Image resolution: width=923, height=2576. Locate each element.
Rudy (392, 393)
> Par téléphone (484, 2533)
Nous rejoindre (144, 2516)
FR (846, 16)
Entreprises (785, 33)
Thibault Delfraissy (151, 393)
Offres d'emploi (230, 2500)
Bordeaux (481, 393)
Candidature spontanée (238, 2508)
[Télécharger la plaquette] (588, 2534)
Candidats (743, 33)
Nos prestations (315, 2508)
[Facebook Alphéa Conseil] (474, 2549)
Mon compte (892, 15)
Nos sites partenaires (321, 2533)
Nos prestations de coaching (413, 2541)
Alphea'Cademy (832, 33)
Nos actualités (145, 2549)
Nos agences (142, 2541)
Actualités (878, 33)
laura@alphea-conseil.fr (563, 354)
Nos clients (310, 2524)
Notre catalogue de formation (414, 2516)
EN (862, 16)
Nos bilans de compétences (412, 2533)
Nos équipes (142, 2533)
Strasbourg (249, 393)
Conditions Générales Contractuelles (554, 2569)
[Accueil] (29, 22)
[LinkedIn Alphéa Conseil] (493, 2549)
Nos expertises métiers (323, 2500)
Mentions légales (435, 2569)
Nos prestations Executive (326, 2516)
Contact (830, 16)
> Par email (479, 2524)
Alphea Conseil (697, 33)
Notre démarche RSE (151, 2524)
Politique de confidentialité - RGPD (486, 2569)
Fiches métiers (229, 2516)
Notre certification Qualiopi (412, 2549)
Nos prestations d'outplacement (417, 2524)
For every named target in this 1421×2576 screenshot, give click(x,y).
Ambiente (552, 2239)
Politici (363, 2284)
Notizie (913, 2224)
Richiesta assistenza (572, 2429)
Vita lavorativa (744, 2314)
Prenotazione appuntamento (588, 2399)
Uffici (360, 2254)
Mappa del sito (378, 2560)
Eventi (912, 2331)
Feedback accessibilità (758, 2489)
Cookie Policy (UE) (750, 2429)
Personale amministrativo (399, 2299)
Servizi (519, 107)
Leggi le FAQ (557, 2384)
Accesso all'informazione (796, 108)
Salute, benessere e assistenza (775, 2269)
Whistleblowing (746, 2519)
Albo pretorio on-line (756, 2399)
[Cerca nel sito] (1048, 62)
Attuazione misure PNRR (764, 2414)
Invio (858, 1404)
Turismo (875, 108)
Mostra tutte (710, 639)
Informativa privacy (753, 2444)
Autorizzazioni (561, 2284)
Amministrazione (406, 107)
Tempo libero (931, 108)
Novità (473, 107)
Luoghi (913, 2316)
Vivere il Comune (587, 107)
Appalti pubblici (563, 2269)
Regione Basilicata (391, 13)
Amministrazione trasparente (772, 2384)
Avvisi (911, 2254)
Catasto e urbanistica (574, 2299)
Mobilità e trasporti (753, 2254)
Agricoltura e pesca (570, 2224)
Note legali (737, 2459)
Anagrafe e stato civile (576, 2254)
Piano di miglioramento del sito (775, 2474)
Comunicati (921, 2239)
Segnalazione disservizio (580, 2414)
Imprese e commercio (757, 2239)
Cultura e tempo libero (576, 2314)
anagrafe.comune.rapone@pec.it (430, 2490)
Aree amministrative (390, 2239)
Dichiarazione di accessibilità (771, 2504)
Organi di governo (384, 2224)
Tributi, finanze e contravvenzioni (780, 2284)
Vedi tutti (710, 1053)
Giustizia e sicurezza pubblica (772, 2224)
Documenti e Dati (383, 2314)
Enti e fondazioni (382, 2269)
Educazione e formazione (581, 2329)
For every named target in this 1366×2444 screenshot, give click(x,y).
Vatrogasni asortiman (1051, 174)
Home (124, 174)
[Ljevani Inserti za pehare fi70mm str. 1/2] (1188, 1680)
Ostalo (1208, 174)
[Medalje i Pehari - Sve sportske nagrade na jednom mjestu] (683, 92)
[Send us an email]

-=-=-=-=-

Task instructions: With the first line being the one containing "Catasto e urbanistica (574, 2299)" and the last line the one containing "Segnalazione disservizio (580, 2414)", transcribe exactly the lines above that fall in that range.

Result of the exercise:
Catasto e urbanistica (574, 2299)
Mobilità e trasporti (753, 2254)
Agricoltura e pesca (570, 2224)
Note legali (737, 2459)
Anagrafe e stato civile (576, 2254)
Piano di miglioramento del sito (775, 2474)
Comunicati (921, 2239)
Segnalazione disservizio (580, 2414)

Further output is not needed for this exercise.